• ЗАДАНИЕ:
Перепиши строки с координатами в масштабе 0,65. Начни со строки с "Click the share" и закончи строкой с "[x=48, y=68]", обе включительно. Верни только эти строки вместе с запросами, а каждое число в ответах (это координаты) умножь на 0,65 и округли до целого, половины вверх.

• ИСХОДНЫЕ СТРОКИ:
------------------------------------

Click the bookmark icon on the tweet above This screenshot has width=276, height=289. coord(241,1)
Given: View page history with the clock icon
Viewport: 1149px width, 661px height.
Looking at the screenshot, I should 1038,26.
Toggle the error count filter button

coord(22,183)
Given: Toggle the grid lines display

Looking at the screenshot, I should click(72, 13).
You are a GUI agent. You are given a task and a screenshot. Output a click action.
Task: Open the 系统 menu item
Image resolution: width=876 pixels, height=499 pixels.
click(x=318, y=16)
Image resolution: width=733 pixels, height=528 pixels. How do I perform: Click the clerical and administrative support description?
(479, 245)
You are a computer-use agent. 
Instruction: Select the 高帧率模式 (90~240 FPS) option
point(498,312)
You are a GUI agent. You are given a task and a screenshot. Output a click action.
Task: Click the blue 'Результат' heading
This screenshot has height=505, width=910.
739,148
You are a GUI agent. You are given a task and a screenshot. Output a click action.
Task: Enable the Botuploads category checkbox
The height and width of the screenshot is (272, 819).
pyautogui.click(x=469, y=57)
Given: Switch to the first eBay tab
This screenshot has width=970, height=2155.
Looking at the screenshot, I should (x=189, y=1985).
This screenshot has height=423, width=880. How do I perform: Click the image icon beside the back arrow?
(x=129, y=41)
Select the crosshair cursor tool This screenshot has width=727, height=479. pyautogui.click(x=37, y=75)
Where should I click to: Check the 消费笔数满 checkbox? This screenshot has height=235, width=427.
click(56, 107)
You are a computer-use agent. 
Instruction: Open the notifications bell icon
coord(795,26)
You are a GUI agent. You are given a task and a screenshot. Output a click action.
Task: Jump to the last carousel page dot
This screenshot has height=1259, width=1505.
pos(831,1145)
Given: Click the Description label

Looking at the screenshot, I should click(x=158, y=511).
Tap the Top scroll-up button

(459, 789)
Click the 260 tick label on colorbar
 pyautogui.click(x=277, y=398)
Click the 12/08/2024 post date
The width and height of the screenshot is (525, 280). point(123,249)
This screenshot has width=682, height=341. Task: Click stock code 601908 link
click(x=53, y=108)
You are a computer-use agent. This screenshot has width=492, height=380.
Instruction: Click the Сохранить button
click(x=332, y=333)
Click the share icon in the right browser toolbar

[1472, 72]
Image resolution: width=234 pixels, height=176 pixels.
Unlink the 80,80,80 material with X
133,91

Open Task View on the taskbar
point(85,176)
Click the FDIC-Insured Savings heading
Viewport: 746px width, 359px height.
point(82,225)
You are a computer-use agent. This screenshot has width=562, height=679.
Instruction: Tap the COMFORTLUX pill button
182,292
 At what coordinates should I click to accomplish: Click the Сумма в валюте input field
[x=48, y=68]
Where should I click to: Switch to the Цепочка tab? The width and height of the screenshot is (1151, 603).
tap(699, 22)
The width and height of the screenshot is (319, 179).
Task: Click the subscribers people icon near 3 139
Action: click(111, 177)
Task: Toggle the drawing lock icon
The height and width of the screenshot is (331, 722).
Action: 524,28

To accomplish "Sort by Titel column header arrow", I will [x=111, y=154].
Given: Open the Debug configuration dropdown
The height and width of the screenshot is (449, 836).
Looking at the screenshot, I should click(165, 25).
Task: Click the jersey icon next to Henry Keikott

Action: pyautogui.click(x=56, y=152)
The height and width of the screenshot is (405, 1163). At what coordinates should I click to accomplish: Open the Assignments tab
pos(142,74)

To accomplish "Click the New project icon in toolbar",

------------------------------------

• РЕЗУЛЬТАТ:
Click the share icon in the right browser toolbar

[957, 47]
Image resolution: width=234 pixels, height=176 pixels.
Unlink the 80,80,80 material with X
86,59

Open Task View on the taskbar
point(55,114)
Click the FDIC-Insured Savings heading
Viewport: 746px width, 359px height.
point(53,146)
You are a computer-use agent. This screenshot has width=562, height=679.
Instruction: Tap the COMFORTLUX pill button
118,190
 At what coordinates should I click to accomplish: Click the Сумма в валюте input field
[x=31, y=44]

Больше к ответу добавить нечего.